Sedekah agak berbeda dengan zakat. Sedekah sifatnya sukarela. Tidak ada nisab-nisaban. Sedekah pun tidak diberikan nilai patokan. Bisa dari seikhlasnya (kasih Rp 1.000 padahal pendapatan Rp 100.000.000) atau sekenyangnya (pada kondisi ekstrim banyak orang yang mensedekahkan seluruh pendapatan atau bahkan hartanya).
Wakaf sekali lagi berbeda dari kedua model sebelumnya. Wakaf ini artinya menahan. Biasanya di Indonesia yang namanya wakaf artinya menyumbang dalam bentuk properti, tanah atau bangunan. Walaupun di masa modern ini bisa juga menyumbang dalam bentuk uang, yang nantinya akan dijadikan properti oleh pengelola wakafnya. Wakaf ini mirip seperti membeli saham di bursa, namun si pembeli saham tidak menikmati dividen atau capital gainnya, melainkan orang-orang yang ditunjuk oleh si pembeli saham atau pengelola saham yang mendapatkannya. Tujuan wakaf adalah memberikan manfaat berkesinambungan agar yang diberikan manfaat wakaf selalu mendapatkan hasilnya tanpa perlu menambah donatur baru. Persis seperti bikin bisnis, begitu bisnis jalan, maka bisnis tersebut bisa menghidupi orang banyak.
Ok, sekarang siapa yang berhak mendapatkan zakat, sedekah dan wakaf? Untuk zakat ada aturannya di Al-Qur’an surah At-Taubah ayat 60. Mereka ini dikenal dengan sebutan 8 asnaf. Mereka itu adalah Fakir, Miskin, Amil (Petugas Zakat), Mualaf (Baru Masuk Islam), Memerdekakan Budak, Orang Berhutang, Fi Sabilillah (Orang yang berjuang di jalan Allah), Ibnu Sabil (Orang yang melakukan perjalanan). Bagaimana dengan sedekah dan wakaf? Sepengetahuan saya tidak ada ketentuan yang jelas mengenai orang-orang yang berhak mendapatkan sedekah atau wakaf.

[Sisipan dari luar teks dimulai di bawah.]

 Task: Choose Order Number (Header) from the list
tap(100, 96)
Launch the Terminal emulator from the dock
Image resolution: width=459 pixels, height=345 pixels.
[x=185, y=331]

Itu sejalan dengan hukum sedekah dan wakaf yang sifatnya sukarela tapi sangat dianjurkan.
Amil atau petugas pengumpul atau pengelola zakat merupakan salah satu dari 8 asnaf. Di sinilah kemudian timbul profesi sebagai pengumpul uang zakat, bahkan banyak lembaga zakat yang muncul. Itu karena menurut aturan yang ditetapkan, petugas pengumpul dan penyalur zakat berhak menerima zakat itu sendiri. Pertanyaannya berapa persen yang berhak mereka terima?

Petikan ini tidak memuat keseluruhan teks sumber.